Évasion à Königstein

"La forteresse royale de Königstein se trouve en Allemagne, pas loin de Dresde. Réputée imprenable, il était pratiquement impossible de s'en évader. Le général Giraud, en 1942, fut le seul à réussir cet exploit."

Nulle part n'est mentionnée dans la longue histoire de cette forteresse, qui fut déjà utilisée comme un camp pour les prisonniers français en 1870, une autre évasion, celle de notre grand-père, en 1915. Son souvenir était resté dans l'histoire familiale, comme celui d'un exploit absolument incroyable, digne de "La grande illusion"... Mais avec le temps ce souvenir devenait de plus en plus lointain, de plus en plus flou.

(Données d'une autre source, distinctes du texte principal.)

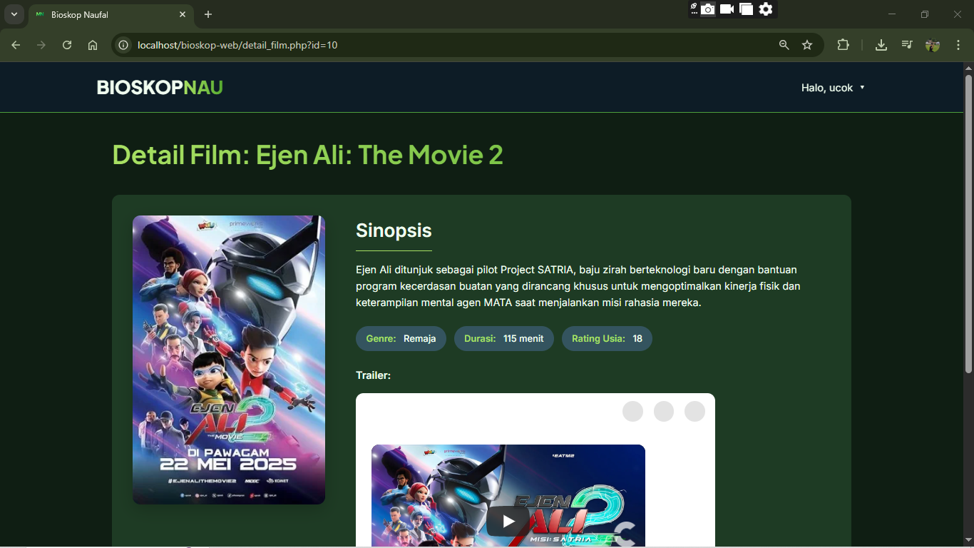Screen dimensions: 974x548
Task: Click the media control music icon
Action: (x=907, y=45)
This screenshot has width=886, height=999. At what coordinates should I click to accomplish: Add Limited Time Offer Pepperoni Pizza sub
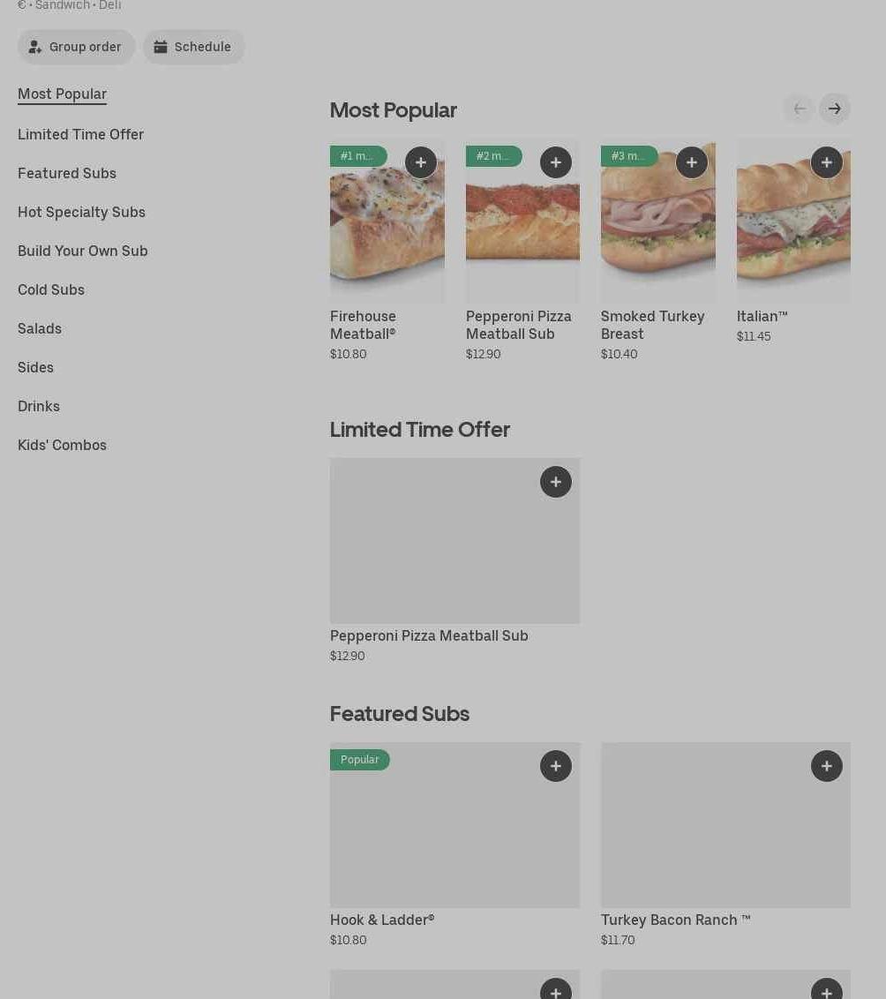click(x=555, y=482)
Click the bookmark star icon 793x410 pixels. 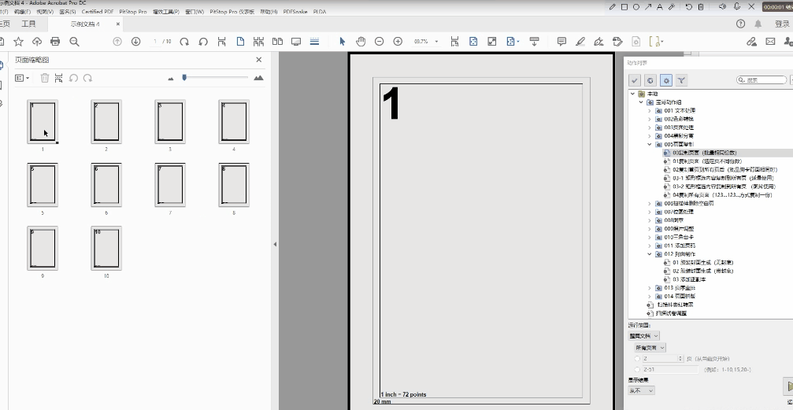coord(18,41)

C'est en essayant de faire revivre ces souvenirs, et grâce à la découverte - inespérée - de quelques documents "perdus", que nous avons commencé à rédiger ces lignes. Et que nous avons été amenés sur les traces des protagonistes de cette histoire, de Dannevoux à l'Allemagne jusqu'à Moscou, Tachkent et Samarcande. Au cours de ce voyage dans le temps qui nous a emmenés non seulement à rechercher les faits mais aussi à essayer de nous mettre à la place de ceux qui les avaient vécus, pour relier les chaînons manquants, ils sont redevenus proches de nous.

En janvier 2020, lorsque nous avons commencé ce récit,  est sorti un film qui s’appelle « 1917 ». L’auteur, le cinéaste américain Sam Mendes, en a conçu l’idée lors de la commémoration du centenaire de la Première Guerre mondiale, lorsqu’un doute s’empare de lui : un jour viendra où la mémoire de ce passé aura disparu. Il faut qu’un film la célèbre et invite à s’y replonger d’une manière inédite, excitante. Il va s’inspirer des Mémoires de son grand-père Alfred Mendes, originaire des Caraibes, qui s’engage à 16 ans sous les drapeaux britanniques et se retrouve soldat dans les Flandres .

« Ce que j’ai appris de mon grand-père, c’est que cette guerre n’était pas une histoire d’héroïsme ni de coups d’éclat militaires. C’était une histoire de moments accidentels, de coïncidences, de chance. Et c’est ce que j’ai voulu montrer dans mon film. Combien était fragile la limite entre ceux qui allaient vivre et ceux qui allaient mourir », dit Sam Mendes.

Contrairement au grand-père de Sam Mendes, notre grand-père Léon Dormois n’a pas écrit ses Mémoires. Il aurait pu le faire, car c’était un homme de l’écrit. Il aimait les livres, il aimait la connaissance, et aussi la transmission. Il n’avait sans doute pas choisi par hasard son métier d’instituteur. A nous, ses petits-enfants, il profitait de toute occasion pour enseigner quelque chose. En promenade, nous devions mémoriser le nom des plantes et des fleurs. Mais j’ai surtout souvenir de lui assis à son bureau, lisant un livre ou le journal ou écrivant sa chronique pour l’Est républicain, dont il était le correspondant pour Dannevoux.

Dannevoux est un petit village lorrain situé à 40 kms de Verdun, région qui a connu en 14-18 des combats meurtriers restés dans l'histoire. Mais les hasards de la guerre ont épargné la vie de notre grand-père et l'ont conduit dans des lieux, au contact de gens, qu'il n'aurait pas connus dans des temps ordinaires.